EXTRACT PROVIDED >>
——————————
Consider the parable of the Indian blind men, each of whom, when instructed to identify the essence of an elephant by touching only one part of it—trunk, ear, body, leg, or tail—came away with ‘logical’ conclusions that an elephant most closely resembled, respectively, a snake, parchment, a wall, a tree, or a rope (Goldstein 2010, p. 492).
This parable contains an essential lesson: like the blind men, we who study the past can touch it but we cannot see it. Viewing the past through any single lens results in a myopic, and, thus, an inferior, result. The task before us requires a truly holistic approach. We must meticulously scrutinize every available source of information relevant to the task. Metaphorically speaking, the goal must be ‘to touch as many parts of the elephant as possible’.
For the study of ancient ships, in addition to iconography, three other possible primary sources of evidence must be considered critically whenever available and relevant:
Textual evidence—Any pertinent contemporaneous written information must be evaluated to determine whether it can contribute to a better understanding of the image under study. Texts may deal with ships, their construction, their nationalities, their destinations, as well as a myriad of other considerations as, for example, a change in terminology that may supply an explanation for the odd manner in which artists depicted Noah’s Ark in Late Antiquity.5
Archaeological evidence—The actual remains of vessels and their equipment are, of course, of intrinsic relevance. Ships, subject to the comments above regarding preservation, remain the main source for our understanding of hull construction techniques and the shapes of vessels along with myriad other details. Shipwrecks still can surprise regarding aspects of the upper structures of ancient hulls. Note, for example, the discovery of fragments of a wickerwork fencing on the Uluburun shipwreck, which supplies an important archaeological confirmation to the fencing that is depicted on representations of Syro-Canaanite ships as they appear in the tombs of Kenamun and Nebamun (TT 17; Amenhotep II) New Kingdom nobles at Thebes (compare Figure 8 to Figure 4, Figure 5 and Figure 9) (Pulak 1992, p. 11 figure 12; Pulak 1995, p. 54 Abb. 25; Pulak 2008, pp. 302, 303 figure 99; Wachsmann 1998, pp. 44–45, 51, 56, 217).6
Ethnographical evidence—At times the manner in which ancient cultures perceived their world seems to be inexplicable to modern observers. Comparisons to ethnographical parallels from the present, or the recent past, aid in penetrating the conceptual world of bygone times. Studying the construction, manners of propulsion, and use of traditional ships of the present and recent past, can provide valuable clues to research enigmas. Utilizing ethnographic materials from disparate cultures across the globe and over vast expanses of time does not argue for any direct cultural connection: rather, it addresses the consideration that the human psyche, given similar problems and available materials, will tend towards analogous solutions and expressions (see, for example, Hornell 1938a, 1938b, 1943; Wachsmann 1980, pp. 292, 293 figure 7, 294 figure 8, 295; Wachsmann 1998, pp. 71, 73 figure 5.6, 74 figure 5.7, 75, 77 figure 5.14, 78 figure 5.15, 79 figure 5.17–18, 80 figure 5.19–21, 81 figure 5.22, 185 figure 8.44, 190, 193 figure 8.60, 194 figure 8.63, 195, 196 figure 8.65, 197 figure 8.66–67; Wachsmann 2002a; 2002b).
——————————
AIM >>
Reproduce the stretch of the passage on studying ancient ships from "Consider the parable" through "elephant as possible’.". The data that follows is not required for this exercise.

PROVIDED MATERIAL >>
——————————
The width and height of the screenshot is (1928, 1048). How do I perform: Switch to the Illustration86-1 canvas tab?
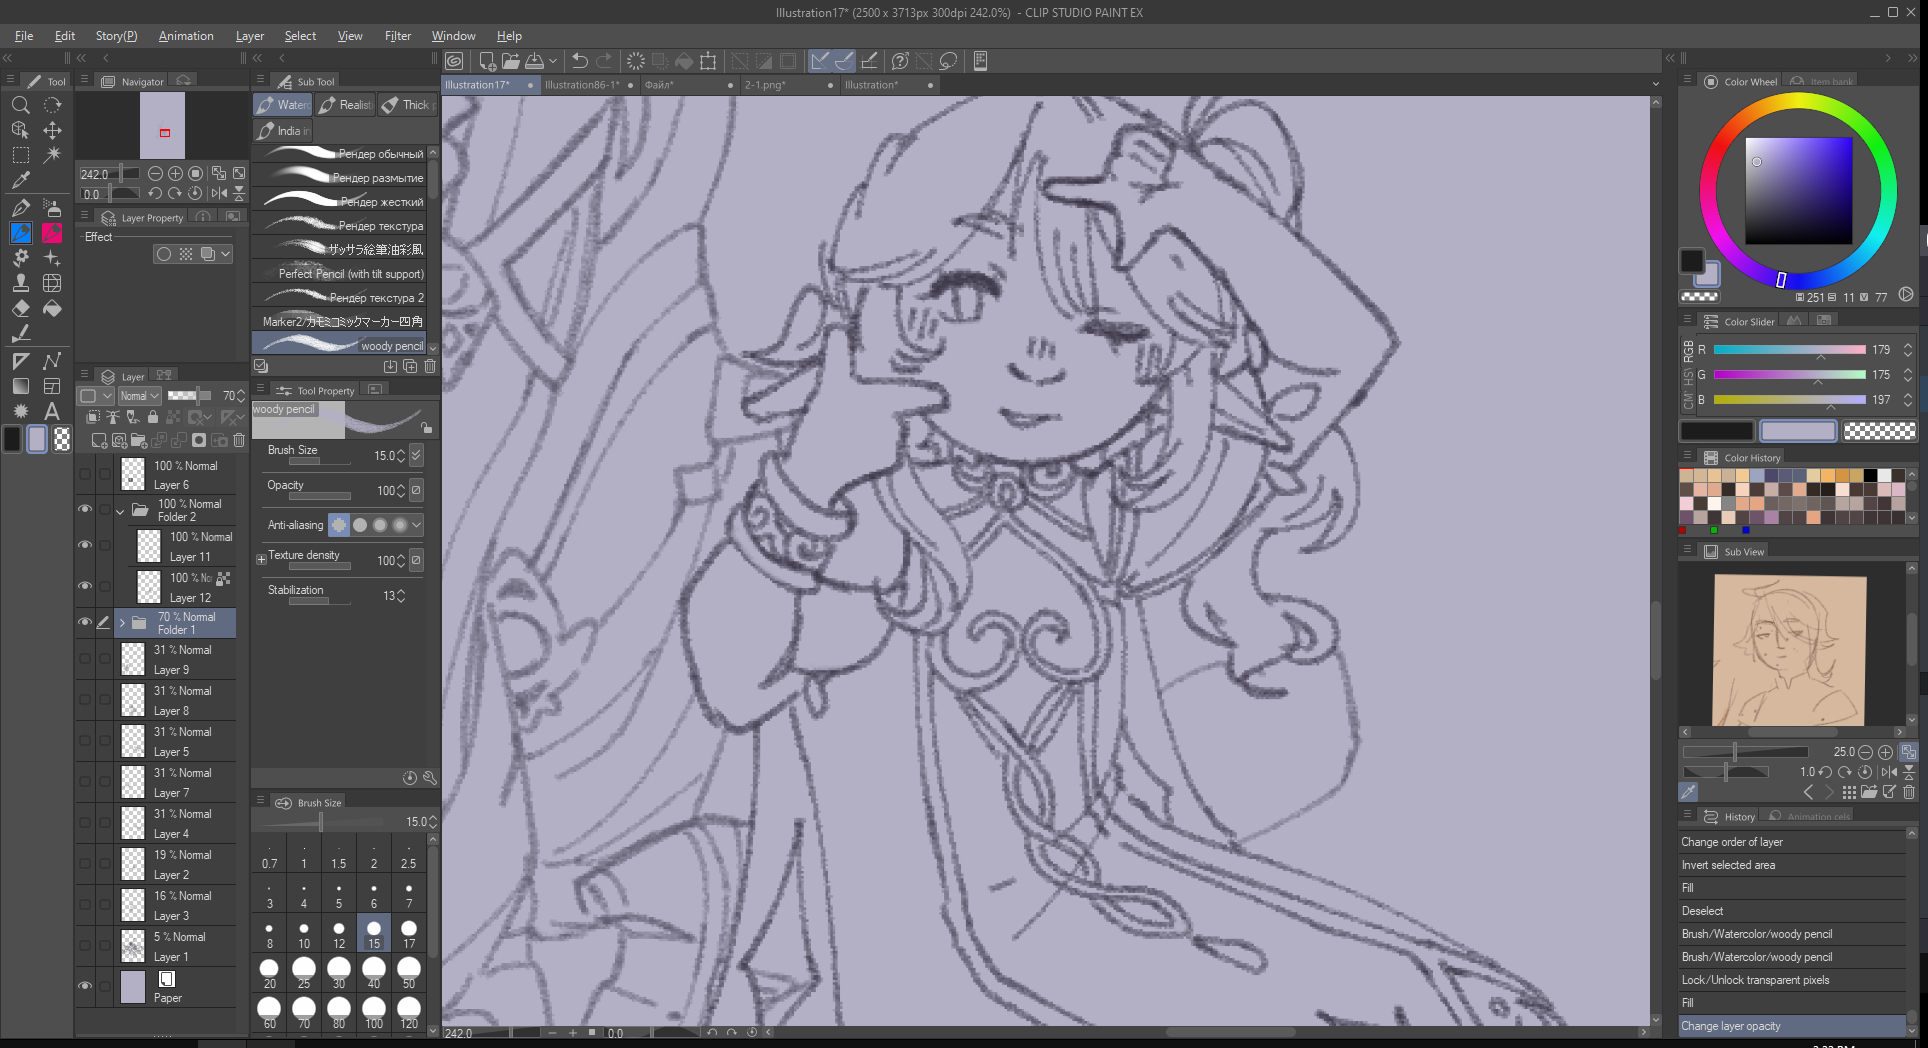[582, 85]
——————————
SOLUTION FOR THIS PROBLEM >>
Consider the parable of the Indian blind men, each of whom, when instructed to identify the essence of an elephant by touching only one part of it—trunk, ear, body, leg, or tail—came away with ‘logical’ conclusions that an elephant most closely resembled, respectively, a snake, parchment, a wall, a tree, or a rope (Goldstein 2010, p. 492).
This parable contains an essential lesson: like the blind men, we who study the past can touch it but we cannot see it. Viewing the past through any single lens results in a myopic, and, thus, an inferior, result. The task before us requires a truly holistic approach. We must meticulously scrutinize every available source of information relevant to the task. Metaphorically speaking, the goal must be ‘to touch as many parts of the elephant as possible’.